US Senator Elizabeth Warren reintroduced the Youth Voting Rights Act on Friday, a bill she promised would “ease many of the barriers young people face in voting.” The draft legislation proposes a number of measures to encourage youth electoral participation, including requiring states to accept student IDs at polling places and establishing on-campus voting locations.
Amid recent moral panic over public education and the contents of school libraries, the bill is a small step towards making young people political subjects rather than merely objects of parental anxieties.
“Children’s oppression is the new problem that has no name,” researcher Mich Ciurria says. Ciurria is one of a handful of academics who writes on youth liberation, a movement that emerged in the US in the 1970s but has lain mostly dormant since. Ciurria identifies a number of ways in which young people are oppressed in a manner similar to other marginalized groups throughout history.
“Children who complain about their lot are called spoiled and ungrateful, and are often pathologized and medicated… Their alienation is stigmatized as brattiness, ingratitude, and mental illness.”
“Today, children are in a similar position to women prior to women’s liberation.”
Psychologist Robert Epstein agrees, arguing that the “laziness” and “irresponsibility” frequently attributed to teenagers may be a response to their societal infantilization rather than inherent qualities of an “unformed teen brain.”
In one study, Epstein found that “teens in the U.S. are subjected to more than 10 times as many restrictions as are mainstream adults, twice as many restrictions as active-duty U.S. Marines, and even twice as many restrictions as incarcerated felons.”
In recent years efforts have emerged that place young people at the center of activism, such as a movement against the so-called “troubled teen industry” of residential treatment programs that often subject kids to physical, sexual, and psychological abuse.
And activists like Greta Thunberg, Malala Yousafzai, and David Hogg have emerged as powerful voices for social change while still teenagers. Last year, 10-year-old Caitlyne Gonzales became a reluctant but powerful advocate for gun safety legislation after suffering the trauma of seeing her classmates massacred during a school shooting in Uvalde, Texas.

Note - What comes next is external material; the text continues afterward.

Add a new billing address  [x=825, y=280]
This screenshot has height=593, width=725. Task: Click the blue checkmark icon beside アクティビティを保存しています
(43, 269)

In many countries young people have access to the ballot at age 16. Warren’s bill doesn’t go that far, although its mandated pre-registration of teenagers to vote may pave the way.
Warren would join US representatives Ayanna Pressley (D-MA) and Jan Schakowsky (D-IL) if she ultimately voices support to lower the voting age. In an era where “parental rights” and cries of “save the children” dominate conservative politics, many would view it as a welcome change for children to be granted some ability to save themselves.
“The problem with ‘parental rights’ is it perpetuates this idea that children are property and not autonomous human beings with their own feelings, needs and experiences,” says organizer Zara Raven. “I personally prefer to talk less about parental rights and more about youth autonomy and youth liberation.”